In a blunt video posted late Thursday evening, outspoken former Intel principal engineer Francois Pidnoel offered his advice on how to “fix” Intel CPUs, criticized current leadership for not being engineers, said AVX512 was a misadventure, and declared that it’s only luck AMD hasn’t grabbed more market share.

“First, Intel is really out of focus,” Piednoel said in the nearly hour-long video presentation. “The leaders of Intel today are not engineers, they are not people who understand what to design to the market.” 

Piednoel said Intel’s technical decisions have largely been “nonsense” since 2016. Incidentally, Piednoel left Intel in 2017 after serving as a principal engineer and performance architect for 20 years, working on CPUs from the Pentium III to the 6th-gen Core i7. The outspoken engineer often made technical presentations and demonstration pitches to the hardware press, passionately arguing why design decisions made by Intel were the right decisions.

Pienoel admitted his information on Intel is essentially “obsolete” and years out of date. That also lets him speak freely as nothing he spoke of was from information obtained under an NDA, he said. Instead, his analysis was mostly based on public information that’s been swirling around Intel.

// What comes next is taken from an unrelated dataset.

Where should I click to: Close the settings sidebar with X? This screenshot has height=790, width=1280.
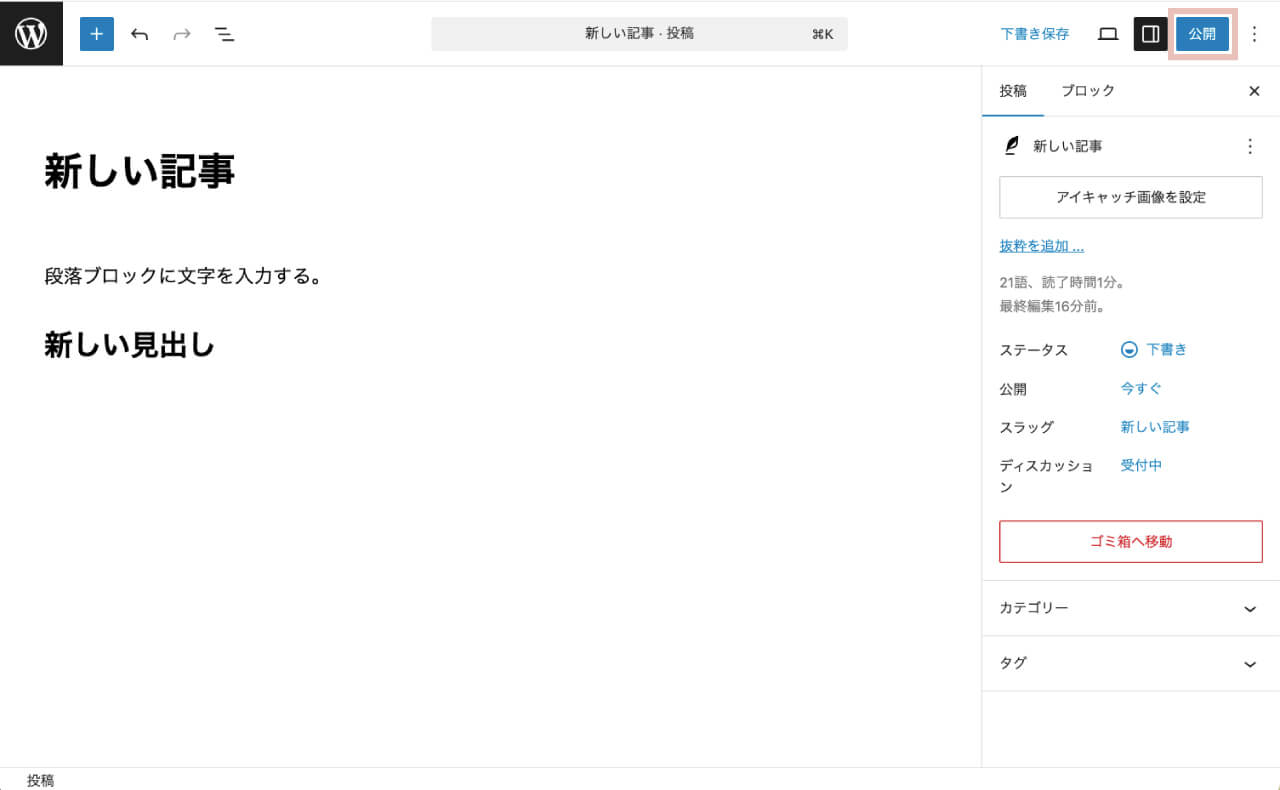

The entire video is worth a watch for enthusiasts, but we’ve highlighted his most intriguing claims here.

intel ice lake u series Gordon Mah Ung / IDG

Jamming AVX512 functions into a laptop CPU like this 10th-gen Ice Lake CPU is a mistake, a former Intel engineer said.

AVX512 is a mistake

AVX512 is the basis of the DL Boost AI acceleration Intel uses in its Xeon server CPUs, and the technology has found its way into consumer chips such as the 10th-gen Ice Lake laptop CPU. Pidnoel flat-out dismissed including AVX512 in consumer chips as a mistake.

“You had Skylake and Skylake X for a reason,” Piednoel said. “AVX512 is designed for a race of throughput that is lost to the GPU already. There’s two ways to get throughput. One is to get the throughput is by having larger vectors to your core, and the other way is to have more cores.”

Piednoel, who once told me after Intel’s Pentium 4 misadventure that “we learned you can’t recompile the world,” seemed to imply the software game wasn’t winning Intel any battle this time either.